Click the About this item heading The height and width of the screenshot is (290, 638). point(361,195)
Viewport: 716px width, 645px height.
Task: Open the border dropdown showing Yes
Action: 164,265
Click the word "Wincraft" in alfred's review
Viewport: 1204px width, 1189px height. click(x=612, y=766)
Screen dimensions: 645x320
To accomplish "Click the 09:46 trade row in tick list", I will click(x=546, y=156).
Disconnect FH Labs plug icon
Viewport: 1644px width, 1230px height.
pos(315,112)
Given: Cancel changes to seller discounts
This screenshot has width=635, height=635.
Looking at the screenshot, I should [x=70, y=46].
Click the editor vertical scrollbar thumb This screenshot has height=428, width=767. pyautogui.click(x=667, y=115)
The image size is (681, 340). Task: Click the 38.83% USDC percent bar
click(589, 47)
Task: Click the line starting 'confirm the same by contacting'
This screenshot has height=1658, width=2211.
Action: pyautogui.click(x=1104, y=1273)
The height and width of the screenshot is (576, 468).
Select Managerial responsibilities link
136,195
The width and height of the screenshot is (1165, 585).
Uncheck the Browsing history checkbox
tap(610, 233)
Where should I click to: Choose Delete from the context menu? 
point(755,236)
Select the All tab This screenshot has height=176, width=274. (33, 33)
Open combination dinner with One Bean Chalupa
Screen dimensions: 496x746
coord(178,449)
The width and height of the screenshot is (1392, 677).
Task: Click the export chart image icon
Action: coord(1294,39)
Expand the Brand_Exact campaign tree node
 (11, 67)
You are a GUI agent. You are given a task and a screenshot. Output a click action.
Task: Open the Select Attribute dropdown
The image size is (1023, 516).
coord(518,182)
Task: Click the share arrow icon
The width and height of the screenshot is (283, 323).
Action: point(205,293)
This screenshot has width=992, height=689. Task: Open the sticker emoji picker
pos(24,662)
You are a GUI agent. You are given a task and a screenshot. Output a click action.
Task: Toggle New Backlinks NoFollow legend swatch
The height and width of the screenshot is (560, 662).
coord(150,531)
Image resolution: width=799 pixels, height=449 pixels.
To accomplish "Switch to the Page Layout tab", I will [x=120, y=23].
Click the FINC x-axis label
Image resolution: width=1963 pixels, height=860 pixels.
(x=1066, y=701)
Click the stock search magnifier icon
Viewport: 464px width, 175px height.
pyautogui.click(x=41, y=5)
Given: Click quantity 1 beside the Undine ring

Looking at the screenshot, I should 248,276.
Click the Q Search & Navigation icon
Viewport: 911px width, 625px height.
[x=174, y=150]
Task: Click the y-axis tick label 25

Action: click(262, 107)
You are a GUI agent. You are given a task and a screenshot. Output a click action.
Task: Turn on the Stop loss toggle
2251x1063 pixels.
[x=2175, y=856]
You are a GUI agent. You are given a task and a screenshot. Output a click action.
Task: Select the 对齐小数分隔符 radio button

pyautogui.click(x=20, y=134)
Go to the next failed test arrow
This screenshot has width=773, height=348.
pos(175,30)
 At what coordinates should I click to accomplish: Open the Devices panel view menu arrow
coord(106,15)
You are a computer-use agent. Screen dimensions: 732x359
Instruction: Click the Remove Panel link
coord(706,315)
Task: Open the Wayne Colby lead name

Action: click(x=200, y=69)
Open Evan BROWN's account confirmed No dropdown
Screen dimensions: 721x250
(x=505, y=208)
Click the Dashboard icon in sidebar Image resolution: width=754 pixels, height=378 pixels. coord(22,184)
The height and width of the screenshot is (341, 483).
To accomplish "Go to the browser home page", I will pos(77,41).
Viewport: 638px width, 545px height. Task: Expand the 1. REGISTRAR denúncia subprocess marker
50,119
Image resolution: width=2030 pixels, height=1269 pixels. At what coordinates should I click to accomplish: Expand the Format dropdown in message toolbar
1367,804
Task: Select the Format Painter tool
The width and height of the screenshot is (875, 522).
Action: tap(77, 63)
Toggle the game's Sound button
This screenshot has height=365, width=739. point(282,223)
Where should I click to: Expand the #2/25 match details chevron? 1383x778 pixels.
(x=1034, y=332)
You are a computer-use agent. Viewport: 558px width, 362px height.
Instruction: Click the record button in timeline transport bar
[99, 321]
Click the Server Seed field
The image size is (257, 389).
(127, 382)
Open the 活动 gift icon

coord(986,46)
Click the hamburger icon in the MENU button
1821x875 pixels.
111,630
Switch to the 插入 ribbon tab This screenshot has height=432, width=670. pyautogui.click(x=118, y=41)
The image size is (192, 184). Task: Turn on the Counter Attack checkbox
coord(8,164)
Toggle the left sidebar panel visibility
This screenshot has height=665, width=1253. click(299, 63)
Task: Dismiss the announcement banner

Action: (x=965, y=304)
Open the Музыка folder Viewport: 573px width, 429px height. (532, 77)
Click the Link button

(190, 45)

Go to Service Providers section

--------

> _WRITTEN REQUEST_: Reproduce every line above verbatim, character for character, with the same line breaks.

> _THE RESULT_:
Click the About this item heading The height and width of the screenshot is (290, 638). point(361,195)
Viewport: 716px width, 645px height.
Task: Open the border dropdown showing Yes
Action: 164,265
Click the word "Wincraft" in alfred's review
Viewport: 1204px width, 1189px height. click(x=612, y=766)
Screen dimensions: 645x320
To accomplish "Click the 09:46 trade row in tick list", I will click(x=546, y=156).
Disconnect FH Labs plug icon
Viewport: 1644px width, 1230px height.
pos(315,112)
Given: Cancel changes to seller discounts
This screenshot has width=635, height=635.
Looking at the screenshot, I should [x=70, y=46].
Click the editor vertical scrollbar thumb This screenshot has height=428, width=767. pyautogui.click(x=667, y=115)
The image size is (681, 340). Task: Click the 38.83% USDC percent bar
click(589, 47)
Task: Click the line starting 'confirm the same by contacting'
This screenshot has height=1658, width=2211.
Action: pyautogui.click(x=1104, y=1273)
The height and width of the screenshot is (576, 468).
Select Managerial responsibilities link
136,195
The width and height of the screenshot is (1165, 585).
Uncheck the Browsing history checkbox
tap(610, 233)
Where should I click to: Choose Delete from the context menu? 
point(755,236)
Select the All tab This screenshot has height=176, width=274. (33, 33)
Open combination dinner with One Bean Chalupa
Screen dimensions: 496x746
coord(178,449)
The width and height of the screenshot is (1392, 677).
Task: Click the export chart image icon
Action: coord(1294,39)
Expand the Brand_Exact campaign tree node
 (11, 67)
You are a GUI agent. You are given a task and a screenshot. Output a click action.
Task: Open the Select Attribute dropdown
The image size is (1023, 516).
coord(518,182)
Task: Click the share arrow icon
The width and height of the screenshot is (283, 323).
Action: point(205,293)
This screenshot has width=992, height=689. Task: Open the sticker emoji picker
pos(24,662)
You are a GUI agent. You are given a task and a screenshot. Output a click action.
Task: Toggle New Backlinks NoFollow legend swatch
The height and width of the screenshot is (560, 662).
coord(150,531)
Image resolution: width=799 pixels, height=449 pixels.
To accomplish "Switch to the Page Layout tab", I will [x=120, y=23].
Click the FINC x-axis label
Image resolution: width=1963 pixels, height=860 pixels.
(x=1066, y=701)
Click the stock search magnifier icon
Viewport: 464px width, 175px height.
pyautogui.click(x=41, y=5)
Given: Click quantity 1 beside the Undine ring

Looking at the screenshot, I should 248,276.
Click the Q Search & Navigation icon
Viewport: 911px width, 625px height.
[x=174, y=150]
Task: Click the y-axis tick label 25

Action: click(262, 107)
You are a GUI agent. You are given a task and a screenshot. Output a click action.
Task: Turn on the Stop loss toggle
2251x1063 pixels.
[x=2175, y=856]
You are a GUI agent. You are given a task and a screenshot. Output a click action.
Task: Select the 对齐小数分隔符 radio button

pyautogui.click(x=20, y=134)
Go to the next failed test arrow
This screenshot has width=773, height=348.
pos(175,30)
 At what coordinates should I click to accomplish: Open the Devices panel view menu arrow
coord(106,15)
You are a computer-use agent. Screen dimensions: 732x359
Instruction: Click the Remove Panel link
coord(706,315)
Task: Open the Wayne Colby lead name

Action: click(x=200, y=69)
Open Evan BROWN's account confirmed No dropdown
Screen dimensions: 721x250
(x=505, y=208)
Click the Dashboard icon in sidebar Image resolution: width=754 pixels, height=378 pixels. coord(22,184)
The height and width of the screenshot is (341, 483).
To accomplish "Go to the browser home page", I will pos(77,41).
Viewport: 638px width, 545px height. Task: Expand the 1. REGISTRAR denúncia subprocess marker
50,119
Image resolution: width=2030 pixels, height=1269 pixels. At what coordinates should I click to accomplish: Expand the Format dropdown in message toolbar
1367,804
Task: Select the Format Painter tool
The width and height of the screenshot is (875, 522).
Action: tap(77, 63)
Toggle the game's Sound button
This screenshot has height=365, width=739. point(282,223)
Where should I click to: Expand the #2/25 match details chevron? 1383x778 pixels.
(x=1034, y=332)
You are a computer-use agent. Viewport: 558px width, 362px height.
Instruction: Click the record button in timeline transport bar
[99, 321]
Click the Server Seed field
The image size is (257, 389).
(127, 382)
Open the 活动 gift icon

coord(986,46)
Click the hamburger icon in the MENU button
1821x875 pixels.
111,630
Switch to the 插入 ribbon tab This screenshot has height=432, width=670. pyautogui.click(x=118, y=41)
The image size is (192, 184). Task: Turn on the Counter Attack checkbox
coord(8,164)
Toggle the left sidebar panel visibility
This screenshot has height=665, width=1253. click(299, 63)
Task: Dismiss the announcement banner

Action: (x=965, y=304)
Open the Музыка folder Viewport: 573px width, 429px height. (532, 77)
Click the Link button

(190, 45)

Go to Service Providers section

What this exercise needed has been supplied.